Checking intermediate solutions against a threshold, Linear programming
I am trying to solve a set of inequalities of the form A x ≤ b together with cx ≥ d. I know that solving the LP max qx. A x ≤ b for any positive q (nonnegative in at least one position) gives the pointwise maximal vector x satisfying A x ≤ b. However, as I am only interested in the existence of a point that additionally satisfies cx ≥ d I would like to speed up the procedure.
I have tried the following:
(I) Solve the LP A x ≤ b AND cx ≥ d for a constant optimization function (setting opt to be the zero vector)
(II) Solve max qx. A x ≤ b for positive q and check whether cx ≥ d holds.
It seems, for some reason, that (II) is faster than (I) in many cases, which I don't understand.
So I tried to run the LP "max cx. A x ≤ b" together with a callback that checks if the current objective value is already greater than d, and terminates the optimization if that is the case.
I use SPX_OBJVAL to acces this value in the callback.
However, after terminating, I cannot access the point that was used to calculate the objective function. Is there a way of doing so? Do I have to check whether a feasible point has been found in the callback before accessing SPX_OBJVAL, or is this guaranteed? Is there another, preferred, way of solving this problem?

Whether your approach makes sense or not depends on the LP algorithm. Please keep in mind that in dual simplex, the first feasible solution that is found typically is already optimal and early termination makes no sense with any objective function. (That's why I like to call dual simplex an "exteriorpoint method".:D ) With primal simplex, it might make sense, but primal simplex might be inferior to dual simplex. I don't know about barrier as I never implemented it. You could play around with the 3 algorithms.

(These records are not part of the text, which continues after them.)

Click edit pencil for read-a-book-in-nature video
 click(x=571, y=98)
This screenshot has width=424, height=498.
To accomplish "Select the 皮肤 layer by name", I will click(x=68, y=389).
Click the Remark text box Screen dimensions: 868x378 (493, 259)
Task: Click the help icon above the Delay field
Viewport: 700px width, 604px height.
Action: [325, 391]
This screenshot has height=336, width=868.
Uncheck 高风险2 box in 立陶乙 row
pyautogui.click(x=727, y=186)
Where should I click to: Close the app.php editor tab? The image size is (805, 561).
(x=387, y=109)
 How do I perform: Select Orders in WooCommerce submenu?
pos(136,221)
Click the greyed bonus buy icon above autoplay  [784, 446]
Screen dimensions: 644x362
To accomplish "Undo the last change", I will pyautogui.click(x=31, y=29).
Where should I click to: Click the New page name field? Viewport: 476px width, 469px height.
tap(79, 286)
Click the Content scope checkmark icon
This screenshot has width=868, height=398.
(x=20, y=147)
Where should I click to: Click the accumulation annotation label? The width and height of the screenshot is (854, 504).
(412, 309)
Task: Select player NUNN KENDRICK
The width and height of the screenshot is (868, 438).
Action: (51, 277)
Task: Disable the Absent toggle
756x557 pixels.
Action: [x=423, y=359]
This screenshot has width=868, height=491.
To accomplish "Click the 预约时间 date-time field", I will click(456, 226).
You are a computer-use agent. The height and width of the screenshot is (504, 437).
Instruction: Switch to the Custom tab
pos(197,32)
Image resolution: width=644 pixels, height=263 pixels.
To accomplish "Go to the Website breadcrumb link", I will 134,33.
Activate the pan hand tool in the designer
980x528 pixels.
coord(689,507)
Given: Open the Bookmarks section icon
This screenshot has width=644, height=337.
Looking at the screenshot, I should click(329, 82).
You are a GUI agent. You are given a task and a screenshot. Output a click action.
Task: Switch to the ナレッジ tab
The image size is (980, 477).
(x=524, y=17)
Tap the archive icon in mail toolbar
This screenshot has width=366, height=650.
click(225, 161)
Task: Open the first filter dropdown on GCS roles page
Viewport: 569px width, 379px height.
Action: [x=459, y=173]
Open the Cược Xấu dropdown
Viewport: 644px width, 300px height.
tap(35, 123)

Furthermore, I think that (II) is faster than (I) because using a zero objective function often causes dual degeneracy. It happens very often that using some objective function is faster.
Best regards,
Thomas1 
Thank you for your comment. That clears things up for me a bit.
Regarding the gurobi interface: if I use primal simplex and find in the callback that the current value of SPX_OBJVAL is already above the given threshold, how do I access the corresponding solution?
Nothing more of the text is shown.